## [What you will do]
Output the following listing line for line, with no changes.
+++
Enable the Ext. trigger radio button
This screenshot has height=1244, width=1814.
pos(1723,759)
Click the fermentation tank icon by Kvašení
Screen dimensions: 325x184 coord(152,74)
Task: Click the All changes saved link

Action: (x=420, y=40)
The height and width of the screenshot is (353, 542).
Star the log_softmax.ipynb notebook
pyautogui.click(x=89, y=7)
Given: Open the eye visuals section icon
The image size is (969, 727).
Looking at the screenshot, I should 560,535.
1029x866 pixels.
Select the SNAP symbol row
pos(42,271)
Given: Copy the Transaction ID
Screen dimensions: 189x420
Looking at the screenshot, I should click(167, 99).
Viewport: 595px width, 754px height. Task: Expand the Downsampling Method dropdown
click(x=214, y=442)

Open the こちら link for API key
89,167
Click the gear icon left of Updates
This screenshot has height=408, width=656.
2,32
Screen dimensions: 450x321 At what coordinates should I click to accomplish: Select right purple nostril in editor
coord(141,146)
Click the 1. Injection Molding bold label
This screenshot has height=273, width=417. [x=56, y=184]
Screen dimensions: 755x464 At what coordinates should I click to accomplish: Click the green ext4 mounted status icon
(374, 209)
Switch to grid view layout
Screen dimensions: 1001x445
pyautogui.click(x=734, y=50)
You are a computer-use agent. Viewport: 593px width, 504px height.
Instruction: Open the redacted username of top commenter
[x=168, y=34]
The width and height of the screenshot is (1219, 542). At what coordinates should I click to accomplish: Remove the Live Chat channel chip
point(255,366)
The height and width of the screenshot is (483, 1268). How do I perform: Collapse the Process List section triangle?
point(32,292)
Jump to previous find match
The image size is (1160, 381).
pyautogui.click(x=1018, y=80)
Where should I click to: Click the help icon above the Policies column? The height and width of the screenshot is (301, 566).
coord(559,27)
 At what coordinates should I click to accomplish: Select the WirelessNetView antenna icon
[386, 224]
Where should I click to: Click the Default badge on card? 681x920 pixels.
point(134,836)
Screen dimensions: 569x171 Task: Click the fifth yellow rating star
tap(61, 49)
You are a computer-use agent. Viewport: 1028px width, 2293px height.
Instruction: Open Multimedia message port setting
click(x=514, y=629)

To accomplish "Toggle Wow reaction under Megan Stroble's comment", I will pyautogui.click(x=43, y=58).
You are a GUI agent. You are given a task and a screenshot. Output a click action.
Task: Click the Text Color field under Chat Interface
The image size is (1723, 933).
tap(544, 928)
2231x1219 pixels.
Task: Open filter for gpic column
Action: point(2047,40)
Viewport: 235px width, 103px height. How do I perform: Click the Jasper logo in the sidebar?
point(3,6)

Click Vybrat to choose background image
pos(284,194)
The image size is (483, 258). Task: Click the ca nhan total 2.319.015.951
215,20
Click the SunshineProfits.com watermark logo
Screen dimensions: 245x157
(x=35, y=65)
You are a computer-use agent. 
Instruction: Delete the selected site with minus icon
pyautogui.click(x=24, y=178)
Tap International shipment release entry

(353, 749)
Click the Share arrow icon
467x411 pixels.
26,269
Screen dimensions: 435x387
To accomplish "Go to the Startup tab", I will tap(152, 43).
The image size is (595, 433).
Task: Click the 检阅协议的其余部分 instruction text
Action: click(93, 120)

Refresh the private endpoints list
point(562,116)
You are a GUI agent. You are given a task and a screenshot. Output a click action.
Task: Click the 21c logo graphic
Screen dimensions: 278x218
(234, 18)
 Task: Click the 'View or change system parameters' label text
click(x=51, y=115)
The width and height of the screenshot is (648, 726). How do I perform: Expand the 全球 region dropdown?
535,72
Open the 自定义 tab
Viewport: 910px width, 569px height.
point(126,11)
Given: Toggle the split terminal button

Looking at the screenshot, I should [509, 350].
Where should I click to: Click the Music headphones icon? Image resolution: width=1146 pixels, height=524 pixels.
+++
## [Response]
Enable the Ext. trigger radio button
This screenshot has height=1244, width=1814.
pos(1723,759)
Click the fermentation tank icon by Kvašení
Screen dimensions: 325x184 coord(152,74)
Task: Click the All changes saved link

Action: (x=420, y=40)
The height and width of the screenshot is (353, 542).
Star the log_softmax.ipynb notebook
pyautogui.click(x=89, y=7)
Given: Open the eye visuals section icon
The image size is (969, 727).
Looking at the screenshot, I should 560,535.
1029x866 pixels.
Select the SNAP symbol row
pos(42,271)
Given: Copy the Transaction ID
Screen dimensions: 189x420
Looking at the screenshot, I should click(167, 99).
Viewport: 595px width, 754px height. Task: Expand the Downsampling Method dropdown
click(x=214, y=442)

Open the こちら link for API key
89,167
Click the gear icon left of Updates
This screenshot has height=408, width=656.
2,32
Screen dimensions: 450x321 At what coordinates should I click to accomplish: Select right purple nostril in editor
coord(141,146)
Click the 1. Injection Molding bold label
This screenshot has height=273, width=417. [x=56, y=184]
Screen dimensions: 755x464 At what coordinates should I click to accomplish: Click the green ext4 mounted status icon
(374, 209)
Switch to grid view layout
Screen dimensions: 1001x445
pyautogui.click(x=734, y=50)
You are a computer-use agent. Viewport: 593px width, 504px height.
Instruction: Open the redacted username of top commenter
[x=168, y=34]
The width and height of the screenshot is (1219, 542). At what coordinates should I click to accomplish: Remove the Live Chat channel chip
point(255,366)
The height and width of the screenshot is (483, 1268). How do I perform: Collapse the Process List section triangle?
point(32,292)
Jump to previous find match
The image size is (1160, 381).
pyautogui.click(x=1018, y=80)
Where should I click to: Click the help icon above the Policies column? The height and width of the screenshot is (301, 566).
coord(559,27)
 At what coordinates should I click to accomplish: Select the WirelessNetView antenna icon
[386, 224]
Where should I click to: Click the Default badge on card? 681x920 pixels.
point(134,836)
Screen dimensions: 569x171 Task: Click the fifth yellow rating star
tap(61, 49)
You are a computer-use agent. Viewport: 1028px width, 2293px height.
Instruction: Open Multimedia message port setting
click(x=514, y=629)

To accomplish "Toggle Wow reaction under Megan Stroble's comment", I will pyautogui.click(x=43, y=58).
You are a GUI agent. You are given a task and a screenshot. Output a click action.
Task: Click the Text Color field under Chat Interface
The image size is (1723, 933).
tap(544, 928)
2231x1219 pixels.
Task: Open filter for gpic column
Action: point(2047,40)
Viewport: 235px width, 103px height. How do I perform: Click the Jasper logo in the sidebar?
point(3,6)

Click Vybrat to choose background image
pos(284,194)
The image size is (483, 258). Task: Click the ca nhan total 2.319.015.951
215,20
Click the SunshineProfits.com watermark logo
Screen dimensions: 245x157
(x=35, y=65)
You are a computer-use agent. 
Instruction: Delete the selected site with minus icon
pyautogui.click(x=24, y=178)
Tap International shipment release entry

(353, 749)
Click the Share arrow icon
467x411 pixels.
26,269
Screen dimensions: 435x387
To accomplish "Go to the Startup tab", I will tap(152, 43).
The image size is (595, 433).
Task: Click the 检阅协议的其余部分 instruction text
Action: click(93, 120)

Refresh the private endpoints list
point(562,116)
You are a GUI agent. You are given a task and a screenshot. Output a click action.
Task: Click the 21c logo graphic
Screen dimensions: 278x218
(234, 18)
 Task: Click the 'View or change system parameters' label text
click(x=51, y=115)
The width and height of the screenshot is (648, 726). How do I perform: Expand the 全球 region dropdown?
535,72
Open the 自定义 tab
Viewport: 910px width, 569px height.
point(126,11)
Given: Toggle the split terminal button

Looking at the screenshot, I should [509, 350].
Where should I click to: Click the Music headphones icon? Image resolution: width=1146 pixels, height=524 pixels.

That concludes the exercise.